Ella cerró con coraje al salir. El caso no era para menos. Los tabiques temblaron. El loro, que dormitaba tranquilo, alzó vuelo sin mirar y sin saber dónde iba. Chocó con el techo de la jaula y cayó en vertical, atónito, descompuesto, las plumas enmarañadas y revueltas. Después del golpe, el pobre animal rompió a cacarear, como cacarean las gallinas cuando el peligro acecha. Pero el pájaro no era cadáver, aunque lo pareciera; y la fiera acababa de cerrar la puerta desde fuera. El hombre entró tranquilamente a la ducha. Tarareaba una vieja canción. El incidente no era nuevo. Para ella, sí. Por eso la mujer reaccionó con violencia, y por eso Leo canturreaba As time goes by mientras se enjabonaba.
Leo es uno de los altos ejecutivos que no salen del edificio Telefónica en Gran Vía sin que la maniobra a ejecutar se estudie previamente por un vigilante y se autorice por el escolta personal. Minutos antes, ambos han escudriñado la calle. En el último momento olfatean como buenos perros de caza y defensa —nariz arriba y nariz abajo, a derecha y a izquierda— venteando el peligro, por si lo hubiera. Leo es elegante, bien parecido, muy culto y de trato afable. Los “niños-bien” educados en los jesuitas de Areneros, también gustan de los placeres mundanos. ¡Vaya que sí! ¡Como todo hijo de vecino! Solo que ellos, porque ellos sí, sí que pueden, optan por la discreción, la exquisitez y el máximo refinamiento.
Lionel Andrés fue presentado a Adela por una amiga. Adela vive con sus padres en la urbanización Nueva Caledonia, cerca de la Dehesa de la Villa y de Puerta de Hierro. Allí el mundo es de otro color, se respira un aire diferente, no se oye el tráfico. Y el climatizador inteligente averigua qué temperatura tiene la abuela in mente y ejecuta ipso facto cuanto haga falta para dar cumplimiento al anhelo o ensoñación de la venerable, no sea que se soliviante: a fin de cuentas, es la dueña de los cortijos familiares de Extremadura y Andalucía.
Adela no pudo reprimir una exclamación cuando la amiga le presentó al de Telefónica. Abrió su bolso y, manteniendo fija y sin pestañear la mirada sobre el alto ejecutivo, no fuera a escapársele, sacó las gafas y se las calzó de inmediato.

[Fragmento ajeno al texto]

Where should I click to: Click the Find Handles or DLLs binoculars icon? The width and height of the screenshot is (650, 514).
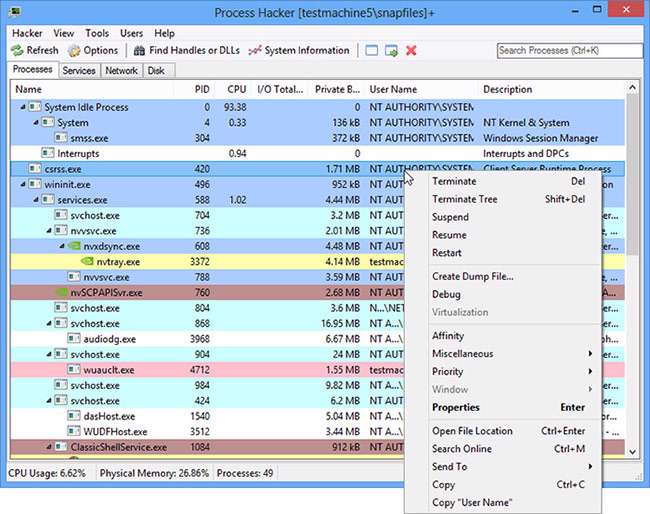tap(138, 50)
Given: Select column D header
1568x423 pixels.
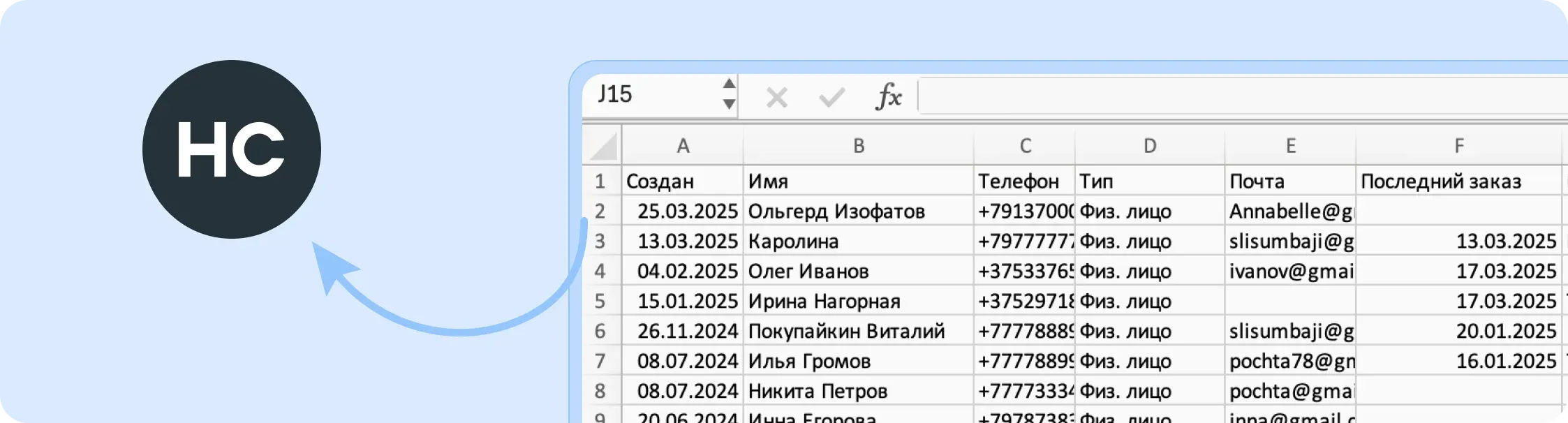Looking at the screenshot, I should click(1151, 146).
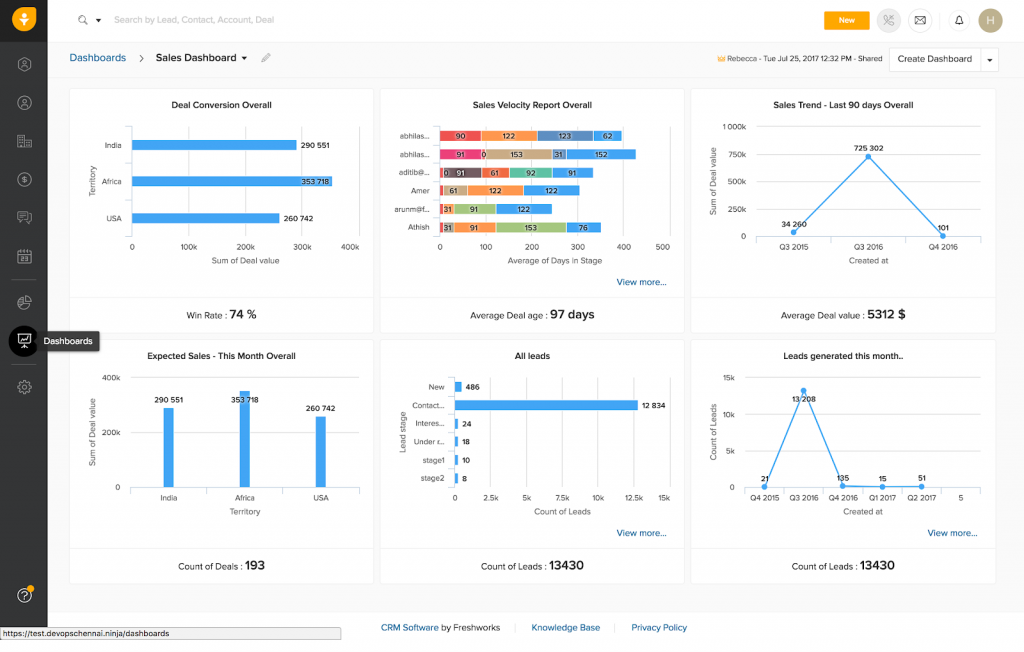Click the New button

(846, 20)
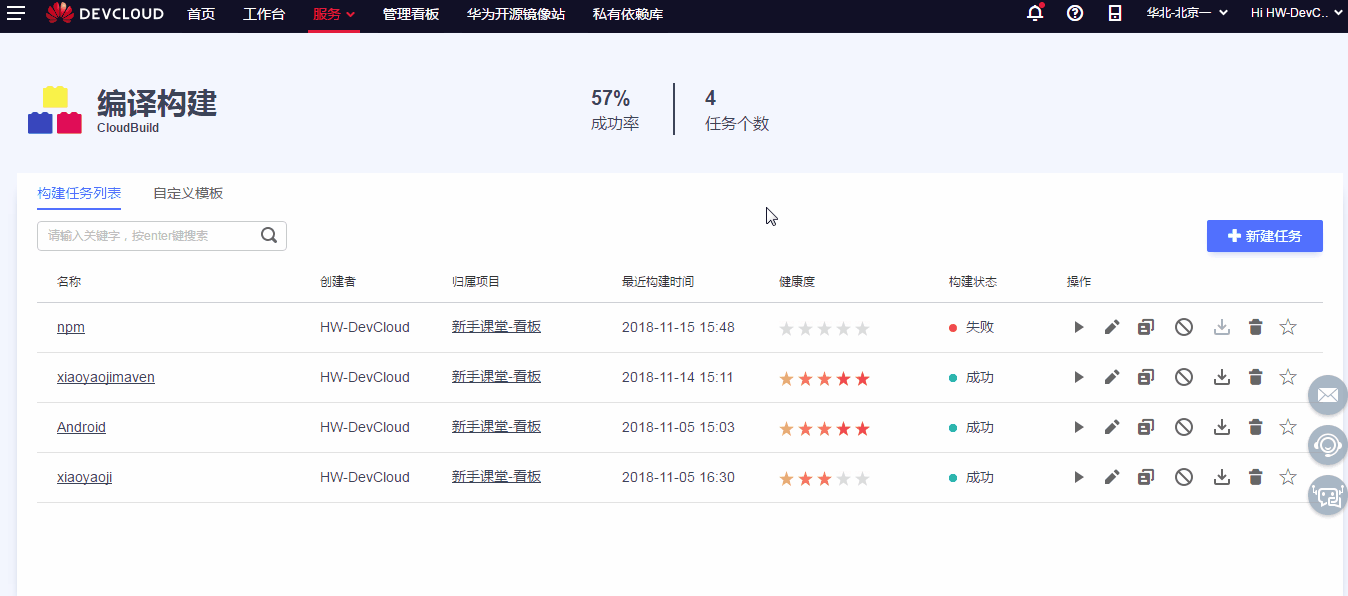1348x596 pixels.
Task: Download artifacts of xiaoyaojimaven task
Action: click(1221, 377)
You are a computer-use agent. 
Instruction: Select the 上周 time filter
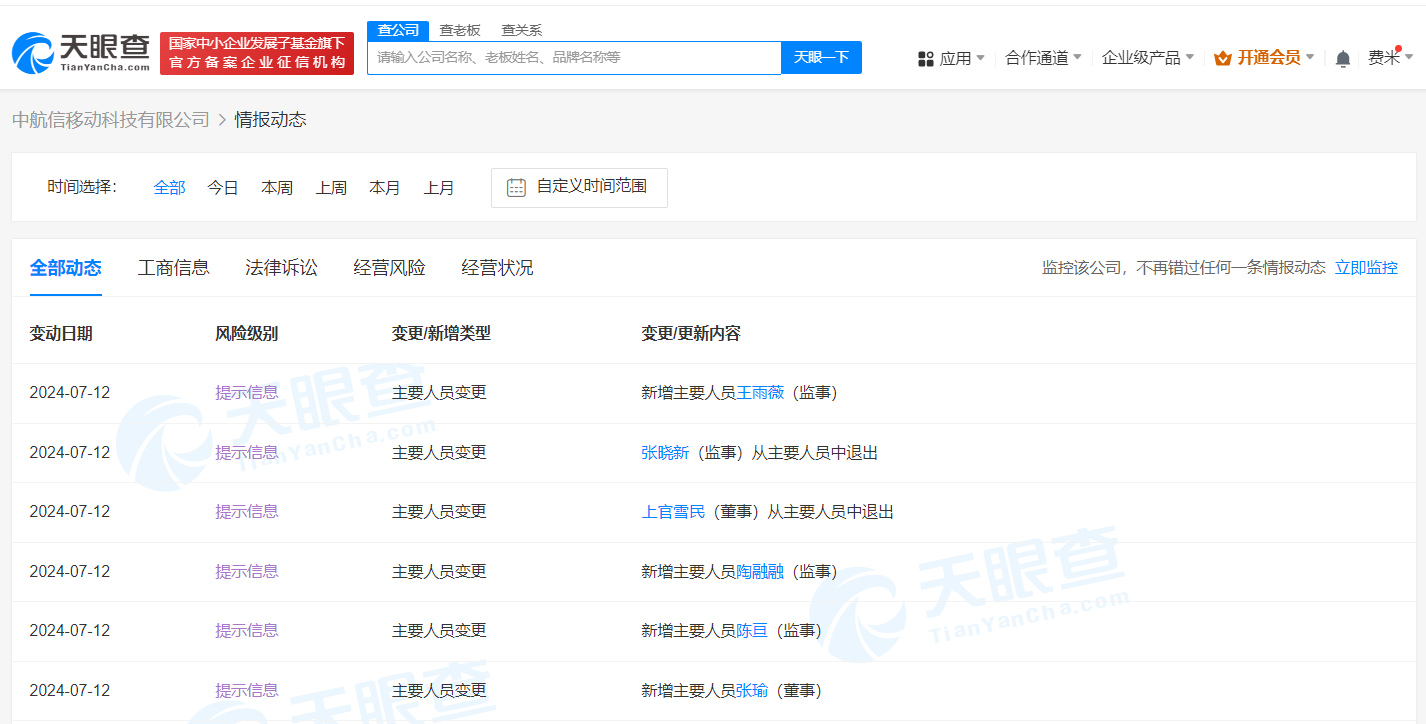(x=331, y=187)
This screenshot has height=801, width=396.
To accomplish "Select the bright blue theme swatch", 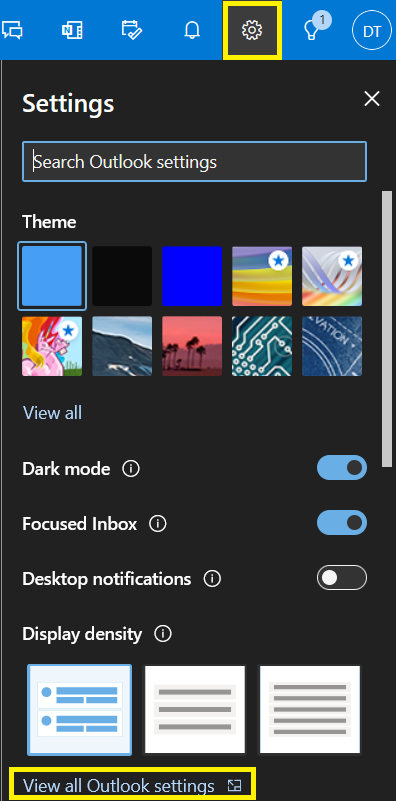I will pos(192,276).
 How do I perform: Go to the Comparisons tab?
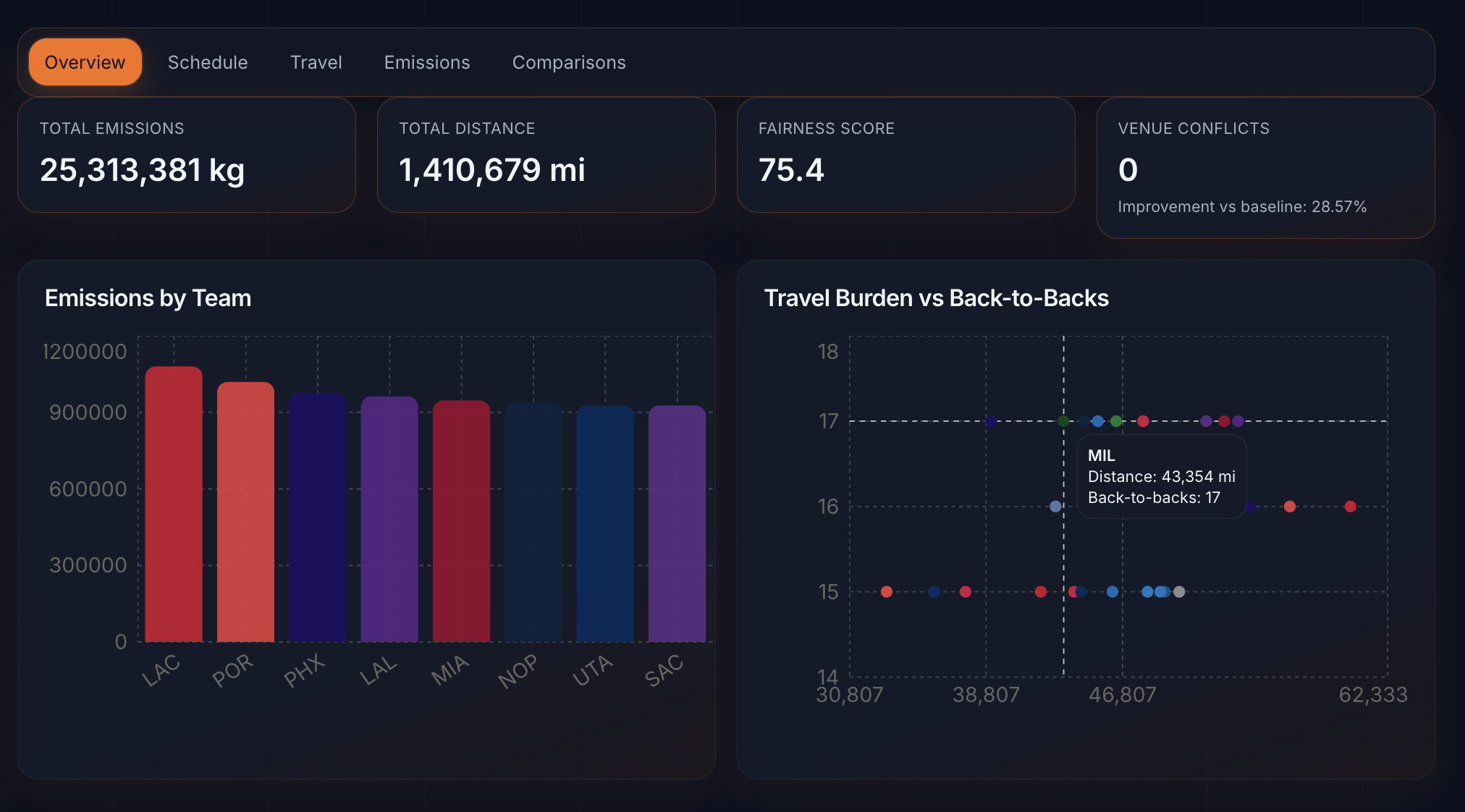point(569,62)
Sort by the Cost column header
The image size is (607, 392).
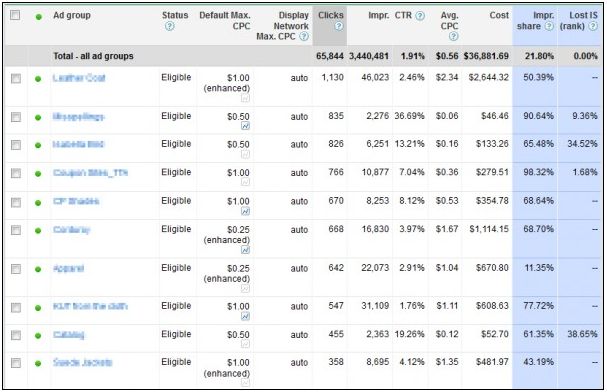(499, 15)
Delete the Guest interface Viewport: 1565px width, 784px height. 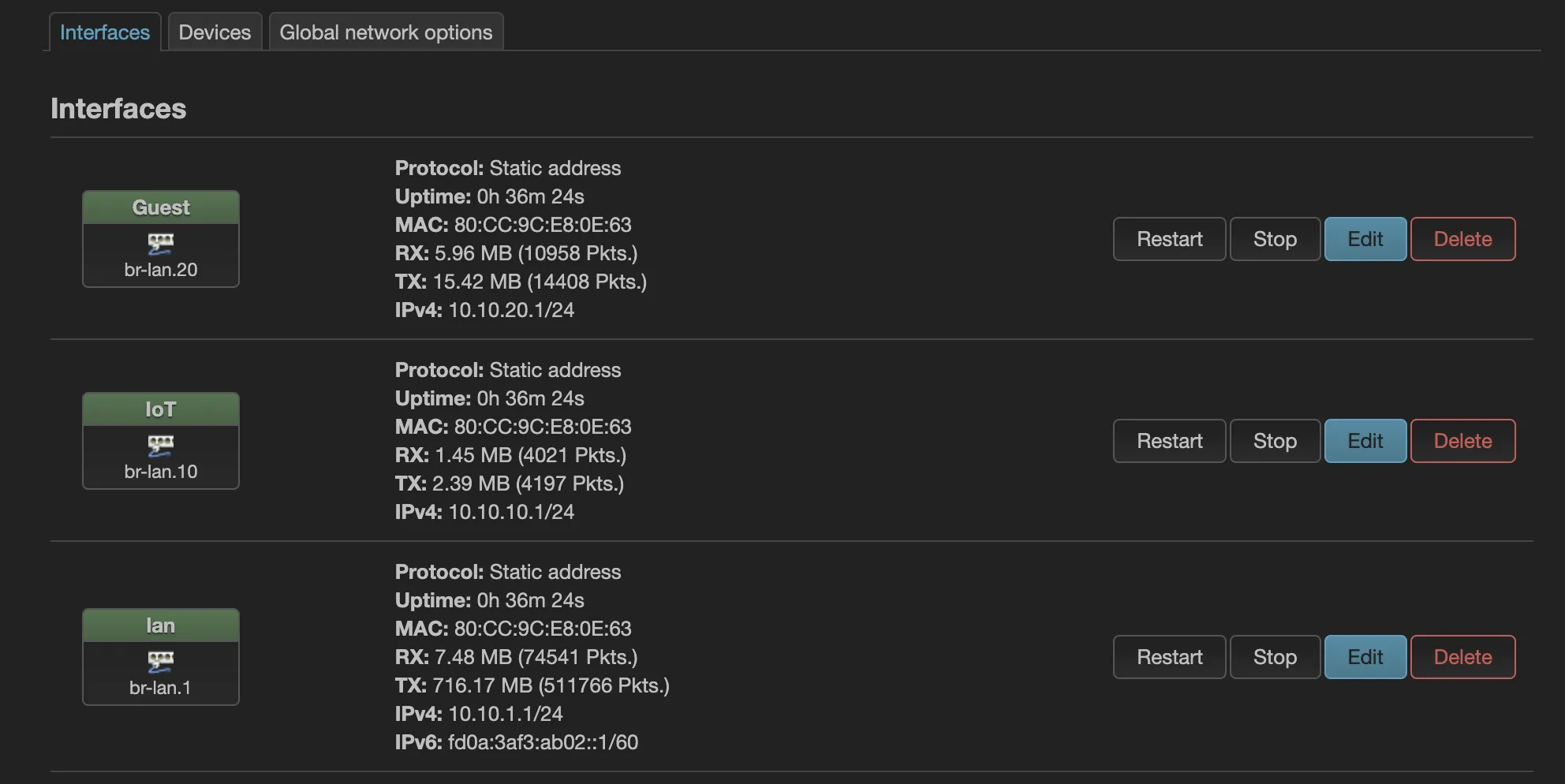1462,239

—Es para verte mejor, cariño— dijo ella, como antaño dijera la loba (seamos ecuánimes e igualitarios: la de Caperucita era loba, no lobo) a su víctima, y continuó diciendo: ¡Anda! ¡Pero si te llamas como Messi! ¡Tú eres más guapo que Messi!
—Llámame Leo— contestó él, cuya imaginación se solazaba obnubilado por la rotundidad del pecho de Adela.
Aquello fue sobre ruedas, divinamente. El ejecutivo de Telefónica era como Christopher Hemsworth, el marido de Elsa Pataky. Pero es que Adela misma no desmerecía de la propia Elsa. Las caricias y los besos fueron magistrales. Leo se empleó con éxito en un oral interminable que regaló a Adela. Ella recibió el regalo con vivas muestras de agradecimiento. Creyó Adela era llegada la hora de corresponder al presente que acababa de ofrecerle Leo. Palpó a oscuras sin hallar cosa alguna en el lugar que buscaba. Repitió la búsqueda y continuó sin encontrar materia viva y coleante. Así que encendió la luz y echó mano ¡nuevamente! a las gafas de ver, aunque ahora la necesidad era más perentoria y urgente. Cuando contempló aquel hilito que colgaba, poco más grueso que la lana con que tricotaba su abuela, dueña de los cortijos de Andalucía y Extremadura, Adela saltó como una pantera de la cama. Se vistió y dio un portazo al salir. El loro estuvo a punto de infartar. Sin embargo, Leo canturreaba en la ducha, como otras veces, como siempre, como si no hubiera ocurrido nada, como si nunca ocurriera nada.